The current account surplus is expected to remain solid in 2018, thanks to the surplus in services (11.1% of GDP in 2016), linked with the tourism boom. The goods balance will continue with its large deficit (5.1%), reflecting the vitality of domestic demand, which will not be offset by the growth in exports.
In mid-August 2016, the Minister of Finance announced the gradual lifting of all capital control restrictions that had been imposed in response to the crisis in 2008. This liberalization was completed mid-March 2017, with the removal of the final restrictions on incoming and outgoing capital flows. The country is not expected to experience major capital outflows in so far as it remains attractive thanks to higher interest rates (key interest rate at 4.25%) compared with other developed economies. The central bank’s policy of monetary relaxation is unlikely to change this situation, unless any larger-than-expected interest rate cuts take place. In addition, the large current account surplus will allow further reductions in the external debt (95% of GDP in 2017) and the building of currency reserves, which will remain at a high level (nine months of imports), ensuring a stable return to the liberalization of the capital account.

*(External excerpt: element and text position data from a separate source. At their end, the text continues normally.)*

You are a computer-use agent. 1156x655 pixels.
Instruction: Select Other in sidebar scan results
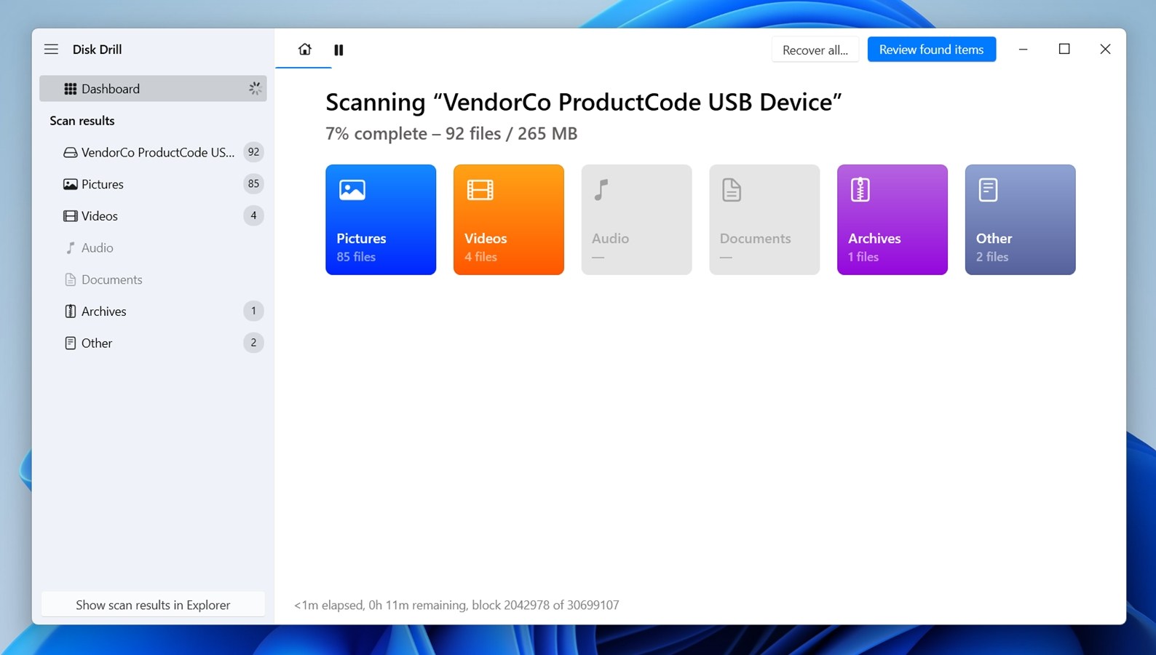coord(97,344)
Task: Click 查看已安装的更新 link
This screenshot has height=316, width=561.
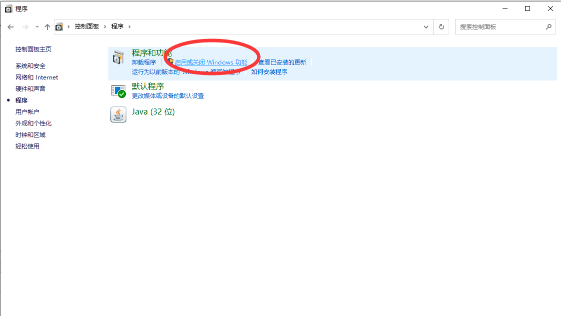Action: pyautogui.click(x=282, y=63)
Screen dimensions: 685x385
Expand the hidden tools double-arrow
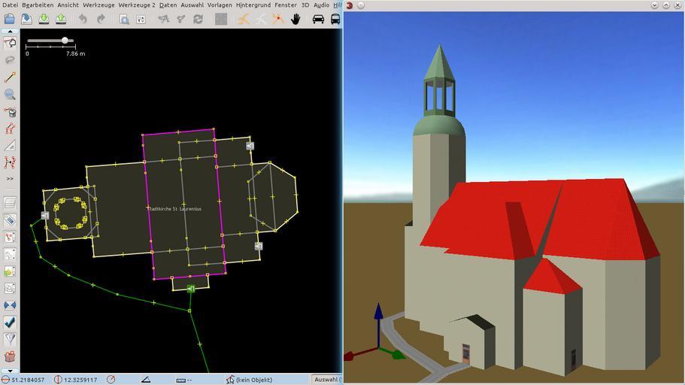tap(10, 178)
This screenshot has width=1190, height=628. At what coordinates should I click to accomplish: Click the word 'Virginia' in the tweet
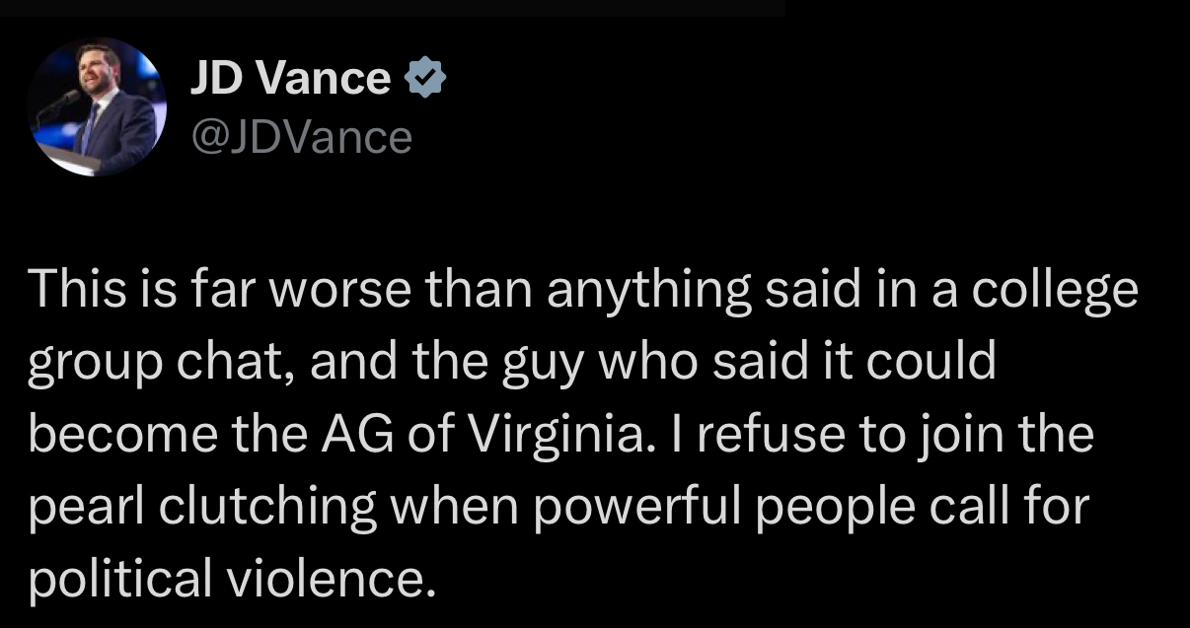coord(555,435)
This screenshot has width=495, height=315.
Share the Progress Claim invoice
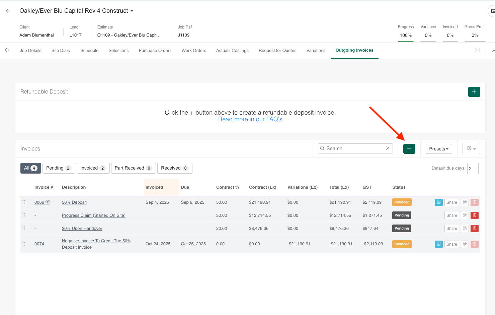(451, 215)
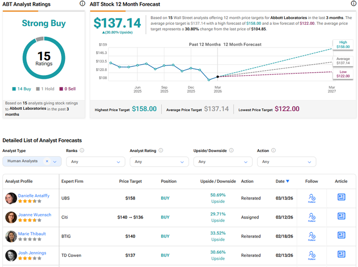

Formation of a Heteroclite Government
Following the withdrawal of the Bright Future (BF) party from the governing coalition in September 2017, early elections were called for the following month. Whilst the Independence Party (center-right) received the most votes at 25.3% (16 seats out of 63), President Johannesson asked the Green Party, in second place (11 seats), to form a government. They were initially unable to agree on a coalition with the Social Democrats, the Pirate Party, and the Progressive Party. The coalition that was finally formed was somewhat unusual, consisting of the Green Party, the Independence Party and the Progressive Party. The new government will be led by Katrín Jakobsdóttir, of the Green Party, with the strategic ministries being allocated to the two other parties. The coalition is, however, looking slightly precarious, given how narrow its parliamentary majority is (35 seats out of 63) and bearing in mind the areas of potential disagreement, in particular on fiscal and environmental matters. There has also been further political fragmentation with the Centre Party’s entry into parliament, taking the number of political parties to eight. This fragmentation translates into a high degree of ministerial instability, in a country that has already had three new Prime Ministers since April 2016.